On August 29th, we experienced a similar capacity issue, but in this case we had not recently deployed new software. In response to this issue, we applied request limits to our platform in an effort to manage an influx of inbound requests and stabilize the platform, but these efforts proved ineffective. After further debugging, we determined that limiting was ineffective because of the way our application queues requests while waiting for a database connection. In this case, these queued requests had built up in such a way that the database could not recover as it tried to process this large backlog of requests, even after traffic subsided and the limits where in place. Once this problem was identified, these queues were flushed on each application server and things immediately began to stabilize. In hindsight, this is effectively what the software rollback did as part of the issue on August 20th, which is why the rollback solved that prior issue.

Now that we had a better understanding of what was causing these prolonged backups, we knew what to do. On August 29th, we implemented a max limit to this queue. If we attempt to go over the limit, we'll start proactively rejecting the requests instead of queuing them up, which is better for both the Duo service and the clients making the requests if these requests are not going to complete in a timely fashion. This will help prevent the cascading failure scenario that is a result of the database getting backed up. We also setup monitoring for this queue depth so our team will be alerted if its starting to back up. This will be a good leading indicator for us to get ahead of similar issues going forward.

In addition, despite our best efforts to optimize things on DUO1, overall usage is still at higher than acceptable levels. This increased usage is what has resulted in requests queueing up in periods of significantly increased traffic. We’re going to do a number of things to remediate this issue in the short and medium term:

We have already migrated a number of customer accounts off of DUO1 since August 29th, which has provided additional available capacity. Further migrations will be evaluated as necessary to determine risk and potential impact, and will be coordinated with the customers in question.
We will double DUO1's database capacity on Saturday, September 1st at 11:00AM UTC. This upgrade is being done at that time to minimize impact to our customers as it will require a short amount of downtime to complete. We expect between 1 and 7 minutes based on prior testing.
We’ve been actively re-architecting the database tier of our deployments so that we can home customers to a specific database server within a deployment. That way, we’re able to quickly add capacity on demand for those customers that need it without affecting other customers on the deployment. We’ve been exercising this technology in our non-production environments for some time, and have prioritized finalizing this for production usage in Q4, 2018.
We will take lessons learned from these outages and incorporate them into our ongoing capacity planning process to ensure our DUO deployments are always operating with necessary headroom.

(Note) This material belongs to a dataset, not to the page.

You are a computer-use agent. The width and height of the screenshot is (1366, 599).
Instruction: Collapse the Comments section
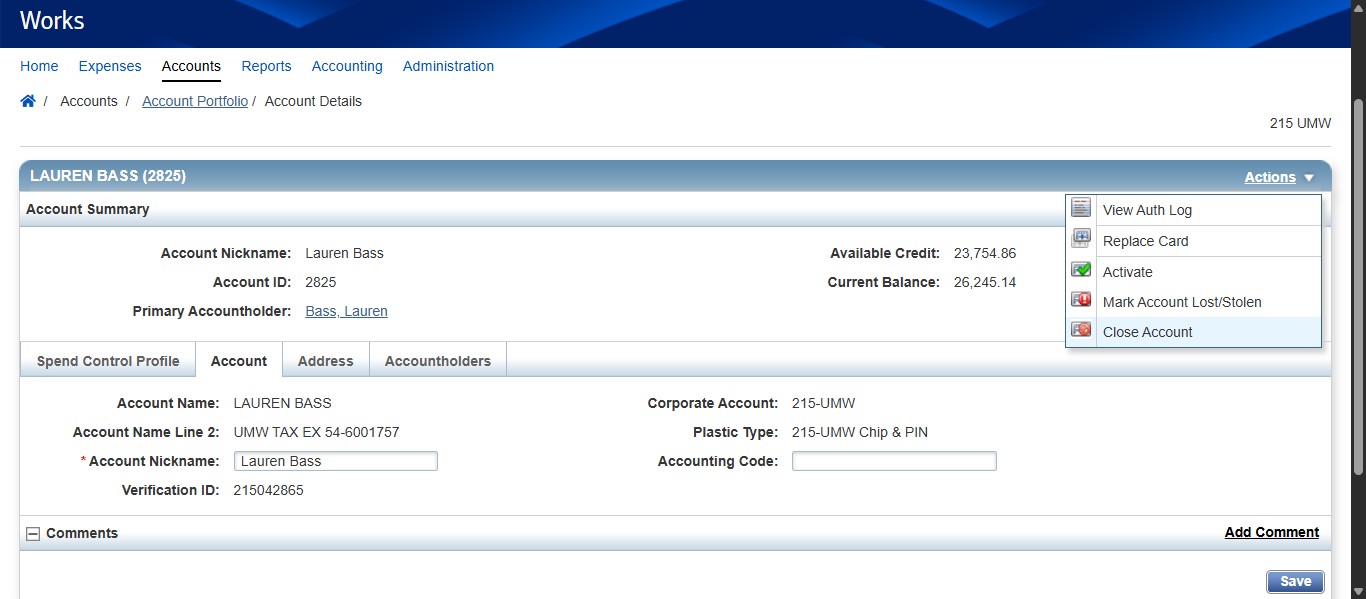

With these changes in place, we’re confident DUO1 can both handle current traffic demands and scale for the future.

We apologize again for these recent DUO1 outages. We know you depend on Duo, and that any downtime in a service you’ve come to trust is unacceptable.

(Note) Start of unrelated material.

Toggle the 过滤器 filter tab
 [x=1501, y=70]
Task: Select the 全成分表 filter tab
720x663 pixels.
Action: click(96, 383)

Posted Aug 30, 2018 - 13:38 EDT

Resolved

We confirmed that Duo service has been restored to normal functionality. We will post a RCA when our engineers have completed their full analysis.

Posted Aug 29, 2018 - 13:02 EDT

Update

We've confirmed that the issue has subsided, and authentications are completing successfully.

Posted Aug 29, 2018 - 11:21 EDT

Update

We're still monitoring an elevated number of slow and/or failed authentication requests affecting our DUO1 deployment. Our Engineering team is actively working to resolve this issue.

Posted Aug 29, 2018 - 11:17 EDT

Update

We are continuing to monitor for any further issues.

Posted Aug 29, 2018 - 10:42 EDT

Monitoring

We are monitoring an elevated level of slow or failed authentication requests affecting our DUO1 deployment.

Posted Aug 29, 2018 - 10:38 EDT

This incident affected: DUO1 (Core Authentication Service, Push Delivery, Phone Call Delivery, SMS Message Delivery).